If the challenges are to be met--if the promises are to be realized--then America's political parties must become the guardians of all the people.
America will not be served by parties which only serve--or refuse to serve--those in business, or those in labor, or those in agriculture, or those in a specific minority, or those in the cities, or those of one race, or one heritage, or one faith. We can and we must move on the broad highway toward greatness as a nation only if the parties themselves are broad and open, receptive to all, and always responsive to all of the people.
Our politics today is changed--and it is changing. Our issues are new. Our alignments are new. Our styles are new. Our slogans are new. And all of this is good-for it reflects and it serves the changes that are being wrought by America's own advances in the world. But the purpose of our politics is not changed, and it must not change--for that purpose is to serve the unity of all of our people all of the time.
In this time--and at this place here in this great city of Chicago--with the presence of these devoted leaders, it is fitting to recall the words of one of our great American leaders, Abraham Lincoln, when he spoke 110 years ago in a small Illinois town. He was then referring to the authors of our Declaration of Independence. Abraham Lincoln had this to say:
"Wise statesmen as they were, they knew the tendency of prosperity to breed tyrants, and so they established these great self-evident truths, that when in the distant future some man, some faction, some interest, should set up the doctrine that none but rich men, or none but white men, were entitled to life, liberty and the pursuit of happiness, their posterity might look up again to the Declaration of Independence and take courage to renew the battle which their fathers began .... "
So, not as partisans, not as Democrats, and not as Republicans, but only and always as Americans let us look to the good that has been wrought. Let us look to the victories that have been won for all of our people. Let us look at how far we have come and how far we must go. Let us look at the progress that our grandfathers and our fathers have made since they came to these shores.

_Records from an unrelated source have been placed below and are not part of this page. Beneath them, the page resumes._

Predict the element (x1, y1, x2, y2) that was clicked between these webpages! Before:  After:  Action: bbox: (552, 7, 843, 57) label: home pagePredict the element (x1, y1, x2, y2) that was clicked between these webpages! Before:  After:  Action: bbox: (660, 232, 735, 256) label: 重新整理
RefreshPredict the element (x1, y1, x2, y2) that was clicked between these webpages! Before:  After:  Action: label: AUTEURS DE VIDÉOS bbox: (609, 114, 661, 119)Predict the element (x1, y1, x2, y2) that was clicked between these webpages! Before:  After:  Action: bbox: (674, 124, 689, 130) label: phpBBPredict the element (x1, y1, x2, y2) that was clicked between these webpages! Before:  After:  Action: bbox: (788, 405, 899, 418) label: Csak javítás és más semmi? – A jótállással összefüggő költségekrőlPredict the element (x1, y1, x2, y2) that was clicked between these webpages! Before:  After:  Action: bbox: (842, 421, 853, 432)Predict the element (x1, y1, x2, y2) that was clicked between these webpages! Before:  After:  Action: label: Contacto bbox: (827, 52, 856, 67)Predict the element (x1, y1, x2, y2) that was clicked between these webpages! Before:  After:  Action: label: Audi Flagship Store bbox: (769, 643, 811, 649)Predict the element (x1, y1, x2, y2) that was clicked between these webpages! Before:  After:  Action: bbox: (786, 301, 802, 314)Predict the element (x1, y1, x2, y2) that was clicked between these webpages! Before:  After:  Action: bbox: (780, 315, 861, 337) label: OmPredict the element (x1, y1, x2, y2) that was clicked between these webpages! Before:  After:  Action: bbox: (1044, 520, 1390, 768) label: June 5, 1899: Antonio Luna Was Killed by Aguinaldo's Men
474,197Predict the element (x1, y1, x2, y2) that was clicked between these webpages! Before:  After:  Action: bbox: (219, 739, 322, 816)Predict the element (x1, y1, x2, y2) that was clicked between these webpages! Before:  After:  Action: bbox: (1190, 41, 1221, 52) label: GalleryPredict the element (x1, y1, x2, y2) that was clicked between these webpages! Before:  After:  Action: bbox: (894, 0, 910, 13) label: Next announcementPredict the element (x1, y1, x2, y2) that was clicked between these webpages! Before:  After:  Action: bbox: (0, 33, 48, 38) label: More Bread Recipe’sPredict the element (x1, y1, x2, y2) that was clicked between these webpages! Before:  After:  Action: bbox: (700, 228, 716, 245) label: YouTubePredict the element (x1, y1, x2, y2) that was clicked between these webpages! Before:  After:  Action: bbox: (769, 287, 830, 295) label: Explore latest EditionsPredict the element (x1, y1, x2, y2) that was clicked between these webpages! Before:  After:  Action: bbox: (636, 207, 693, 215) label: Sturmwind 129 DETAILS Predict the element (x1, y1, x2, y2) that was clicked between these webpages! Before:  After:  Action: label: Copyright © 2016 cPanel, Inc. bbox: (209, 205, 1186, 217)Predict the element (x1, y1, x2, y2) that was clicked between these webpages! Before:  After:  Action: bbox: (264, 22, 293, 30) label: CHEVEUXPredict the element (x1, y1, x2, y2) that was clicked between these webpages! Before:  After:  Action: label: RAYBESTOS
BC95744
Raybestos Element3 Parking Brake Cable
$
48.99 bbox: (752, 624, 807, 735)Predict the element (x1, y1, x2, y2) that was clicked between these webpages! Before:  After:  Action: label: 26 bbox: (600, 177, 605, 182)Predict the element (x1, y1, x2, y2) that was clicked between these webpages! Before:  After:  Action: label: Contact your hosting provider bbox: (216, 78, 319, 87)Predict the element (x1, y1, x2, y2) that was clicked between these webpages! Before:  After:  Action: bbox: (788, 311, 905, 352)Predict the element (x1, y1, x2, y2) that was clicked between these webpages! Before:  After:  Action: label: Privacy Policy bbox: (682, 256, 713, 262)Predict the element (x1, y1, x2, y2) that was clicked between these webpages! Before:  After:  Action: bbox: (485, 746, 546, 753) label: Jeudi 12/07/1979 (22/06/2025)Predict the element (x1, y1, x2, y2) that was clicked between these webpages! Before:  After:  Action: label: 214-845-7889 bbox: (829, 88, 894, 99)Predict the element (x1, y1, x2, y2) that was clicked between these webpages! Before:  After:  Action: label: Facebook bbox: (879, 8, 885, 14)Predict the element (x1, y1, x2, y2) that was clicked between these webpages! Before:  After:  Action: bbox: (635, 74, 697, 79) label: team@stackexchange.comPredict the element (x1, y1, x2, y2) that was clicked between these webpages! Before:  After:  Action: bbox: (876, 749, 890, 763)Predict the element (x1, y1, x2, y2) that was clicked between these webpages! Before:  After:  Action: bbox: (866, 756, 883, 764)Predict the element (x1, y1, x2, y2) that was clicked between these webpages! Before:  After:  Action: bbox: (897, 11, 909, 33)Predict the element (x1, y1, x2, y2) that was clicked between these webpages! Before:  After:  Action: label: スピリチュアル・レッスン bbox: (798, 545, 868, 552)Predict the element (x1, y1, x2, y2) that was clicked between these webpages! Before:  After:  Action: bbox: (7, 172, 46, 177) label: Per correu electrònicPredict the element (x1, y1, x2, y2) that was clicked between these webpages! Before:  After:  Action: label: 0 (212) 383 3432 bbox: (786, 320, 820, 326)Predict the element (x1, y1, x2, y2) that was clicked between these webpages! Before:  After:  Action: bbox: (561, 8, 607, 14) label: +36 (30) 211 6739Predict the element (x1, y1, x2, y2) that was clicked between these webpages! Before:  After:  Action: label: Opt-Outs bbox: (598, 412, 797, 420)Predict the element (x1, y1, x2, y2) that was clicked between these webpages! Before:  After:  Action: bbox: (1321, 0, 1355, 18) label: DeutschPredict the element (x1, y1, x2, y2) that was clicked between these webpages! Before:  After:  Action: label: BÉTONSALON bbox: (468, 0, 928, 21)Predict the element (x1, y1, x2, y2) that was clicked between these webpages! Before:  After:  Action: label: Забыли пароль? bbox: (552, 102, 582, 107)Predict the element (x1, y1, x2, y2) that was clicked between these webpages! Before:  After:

Let us look to the advances that we have made together in unity and in understanding and let us, too, take courage--to renew, and to sustain, that battle which our fathers began.
When I talked to the mayor late this afternoon and he asked me again to reconsider, I told him that I had been engaged the last several days in a complete reassessment of my own personal situation. I have come to the conclusion that I stood today just where I stood last year when he first invited me. I told him I would be here.
Note: The President spoke at 9:14 p.m. at the Conrad Hilton Hotel in Chicago. In his opening words he referred to john M. Bailey, Chairman of the Democratic National Committee, Otto Kerner, Governor of Illinois, Richard J. Daley, Mayor of Chicago, Samuel H. Shapiro, Lieutenant Governor of Illinois, William G. Clark, Attorney General of Illinois, and Col. Jacob M. Arvey, Democratic National Committeeman from Illinois. Later he referred to Col. John Reilly, Director of Public Events for the city of Chicago.